* **Records provided**
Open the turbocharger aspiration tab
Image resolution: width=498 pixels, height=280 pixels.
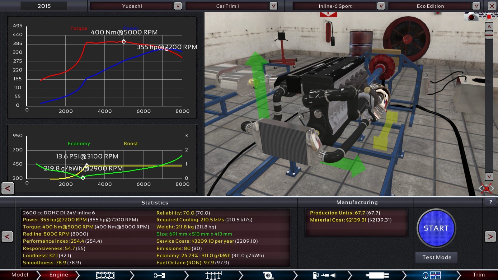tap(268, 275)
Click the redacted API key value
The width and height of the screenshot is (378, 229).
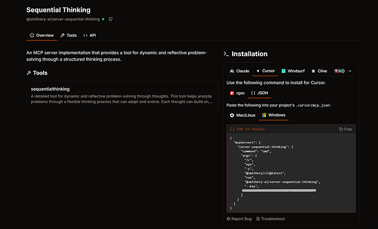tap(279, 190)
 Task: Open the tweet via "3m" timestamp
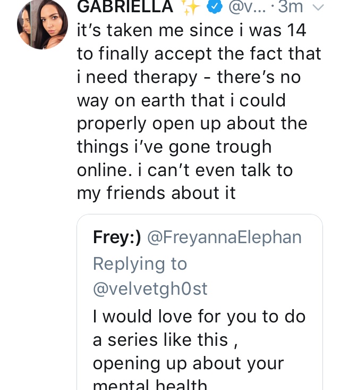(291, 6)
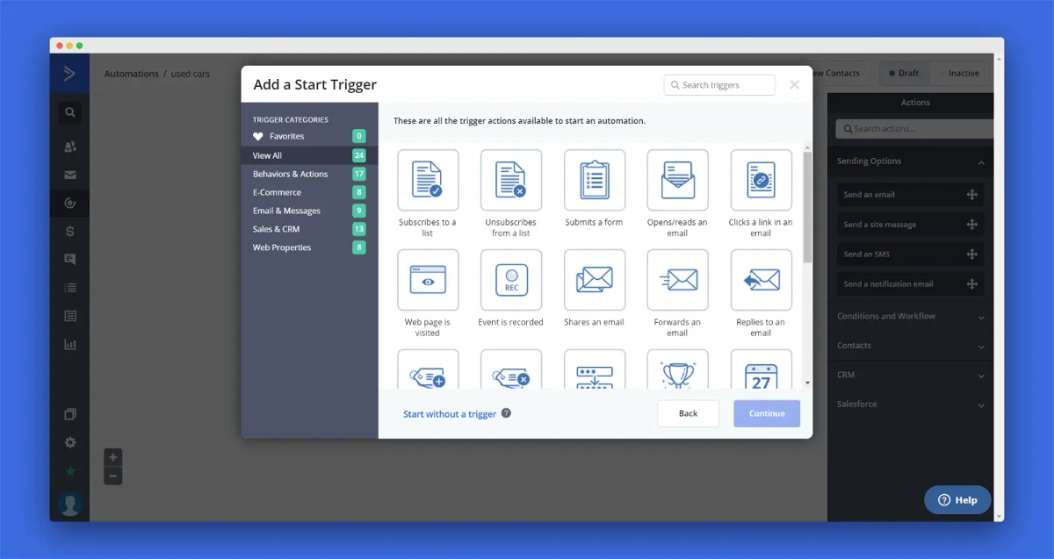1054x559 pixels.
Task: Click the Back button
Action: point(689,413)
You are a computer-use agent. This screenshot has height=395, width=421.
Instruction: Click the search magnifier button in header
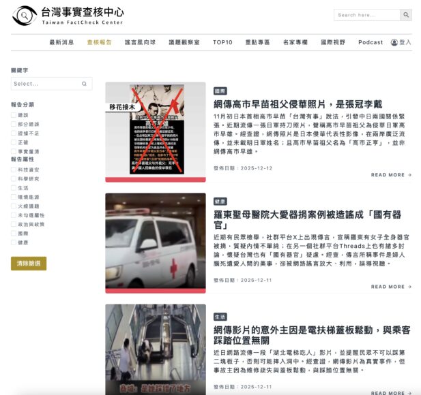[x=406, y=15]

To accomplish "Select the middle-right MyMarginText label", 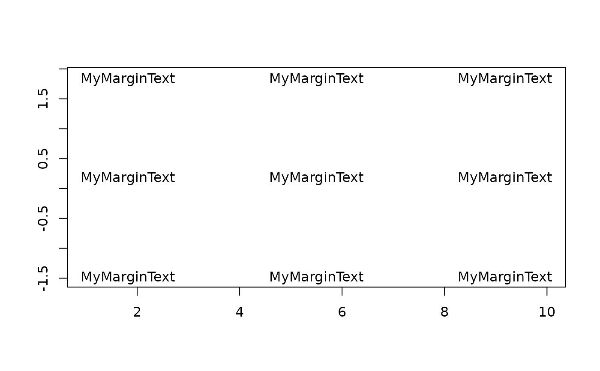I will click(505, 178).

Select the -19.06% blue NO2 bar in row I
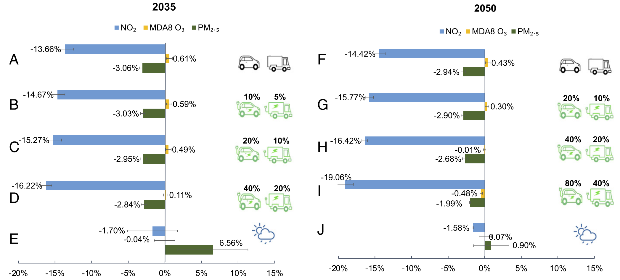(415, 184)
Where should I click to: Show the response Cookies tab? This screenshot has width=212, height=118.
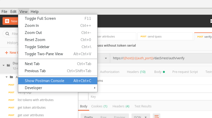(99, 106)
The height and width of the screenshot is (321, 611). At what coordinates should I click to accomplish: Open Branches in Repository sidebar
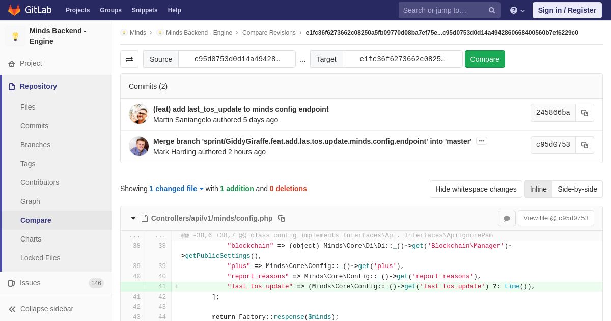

* **Work required**
Quote every line from the first one through the one containing "Action: point(689,413)", inclusive, and omit the pictures.

* **Finished answer**
Open the turbocharger aspiration tab
Image resolution: width=498 pixels, height=280 pixels.
tap(268, 275)
Click the redacted API key value
The width and height of the screenshot is (378, 229).
tap(279, 190)
 Task: Open the tweet via "3m" timestamp
(291, 6)
1054x559 pixels.
Task: Click the Back button
Action: point(689,413)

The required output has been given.